A. Sejarah Suku Toraja
Sebelum kata Toraja, digunakan Tondok Lepongan Bulan, To Raja digunakan untuk nama suatu negeri yang sekarang dinamakan Tana Toraja,Arti kata Toraja,itu sendiri ada beberapa pendapat sebagai berikut:
A.Adriani mengartikan TO RAJA adalah orang yang berdiam diatas pegunungan. Kata Toraja, itu berasal suku bugis sidenreng.
Ada pendapat juga yang mengatakan To Raja ( bahasa bugis luwu ) karena tana Toraja, terletak di sebelah barat luwu.
Pendapat lain yang mengatakan bahwa Toraja,itu berasal dari seorang raja Tondok Lepongan Bulan yang bernama laki padada yang ke gowa pada akhir abad ke 13. Dalam sejarah Toraja, Laki padada adalah seorang cucu raja yang pergi mengembara untuk mencari hidup yang abadi kemudian tiba dikerajaan Gowa.
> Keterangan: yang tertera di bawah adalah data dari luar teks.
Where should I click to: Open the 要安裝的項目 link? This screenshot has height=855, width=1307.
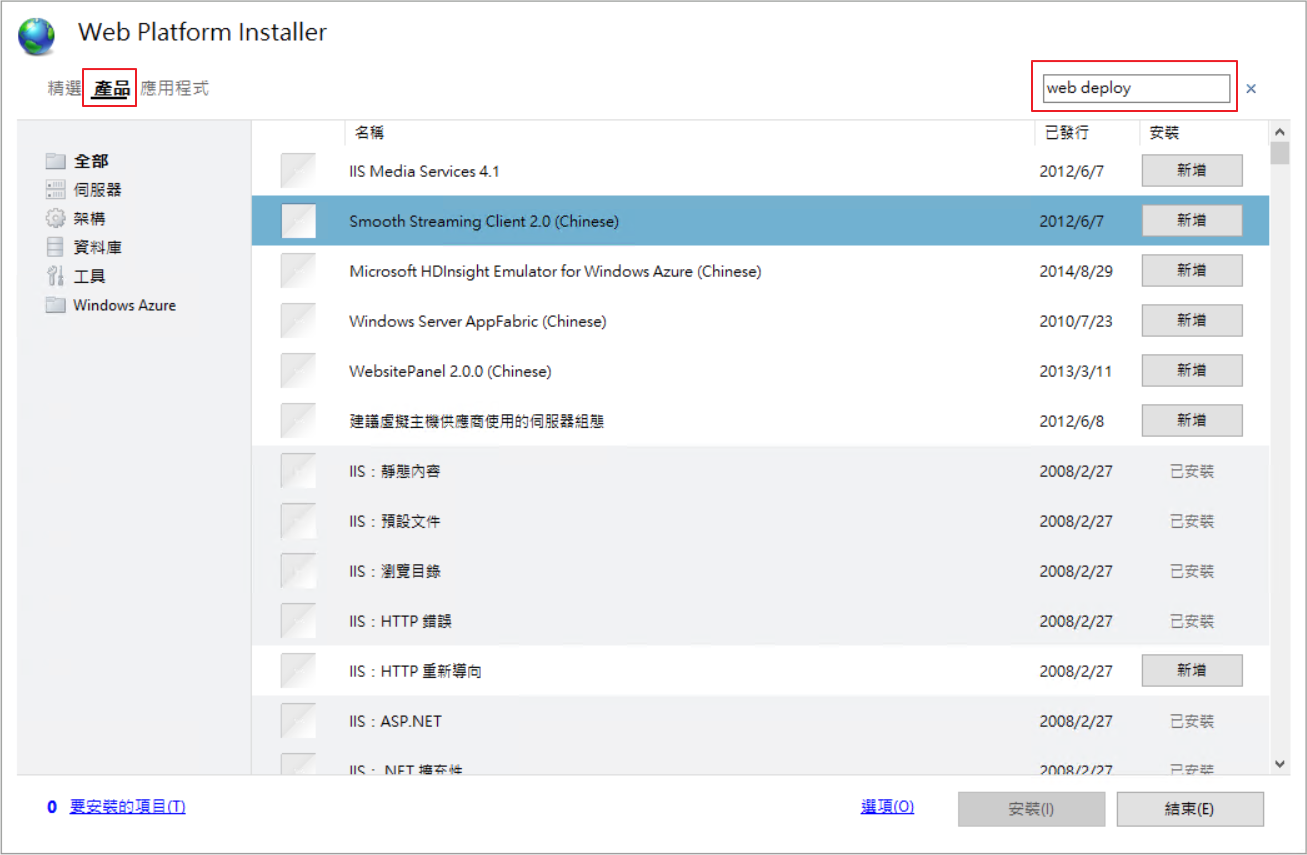click(127, 807)
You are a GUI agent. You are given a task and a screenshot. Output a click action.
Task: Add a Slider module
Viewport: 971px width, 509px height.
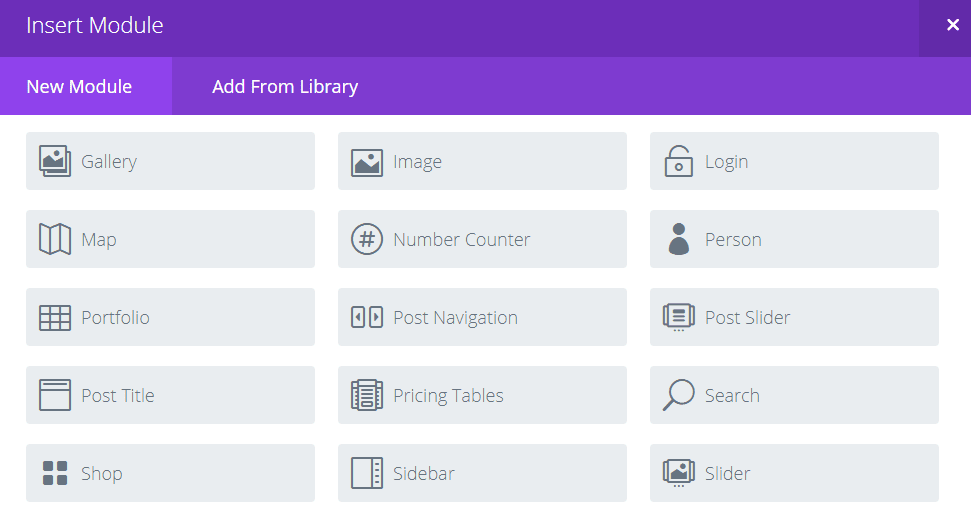[x=794, y=473]
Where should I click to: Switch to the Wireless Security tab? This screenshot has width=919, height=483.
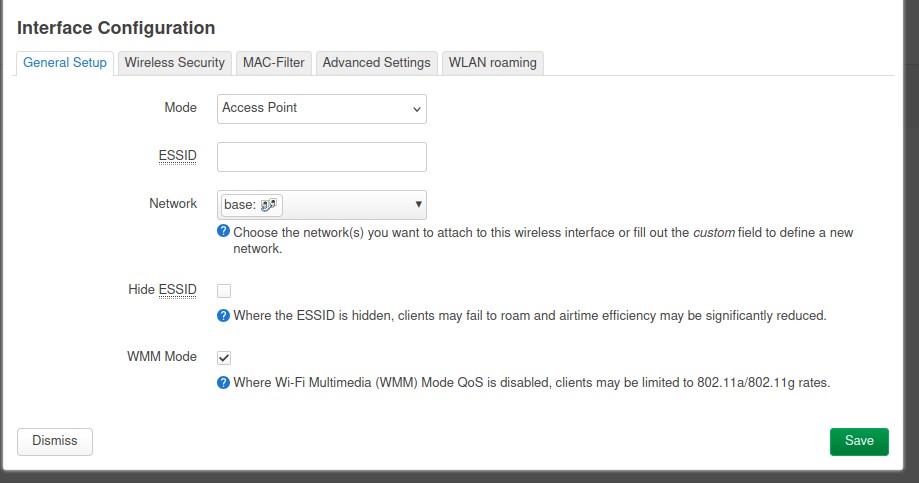(175, 63)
Pada mulanya penduduk Toraja, beragama Aluk Todolo (Agama Leluhur) tetapi pada awal abad 19 pengaruh agama Islam mulai masuk terutama pada bagian selatan. Kemudian dengan adanya Pemerintah Kolonial Belanda didaerah tersebut maka agama Kristen masuk kedaerah ini lalu mempengaruhi kebudayaan asli daereh ini pada tahu 1906.
Kabupaten Tana Toraja, beribukota Makale, terletak sekitar 329 km disebelah utara kota Makasar dengan batas-batas wilayah :
  • Sebelah Utara dengan Kabupaten Mamuju
  • Sebelah Timur dengan Kabupaten Luwu
  • Sebelah Selatan dengan Kabupaten Enrekang
  • Sebelah Barat dengan Kabupaten Polmas
Orang Toraja, adalah penduduk Sulawesi Tengah, untuk sebagian juga mendiami propinsi Sulawesi Selatan yaitu wilayah dari kabupaten Tana  Toraja, dan Mamasa. Mereka biasanya disebut orang Toraja Sa’dan.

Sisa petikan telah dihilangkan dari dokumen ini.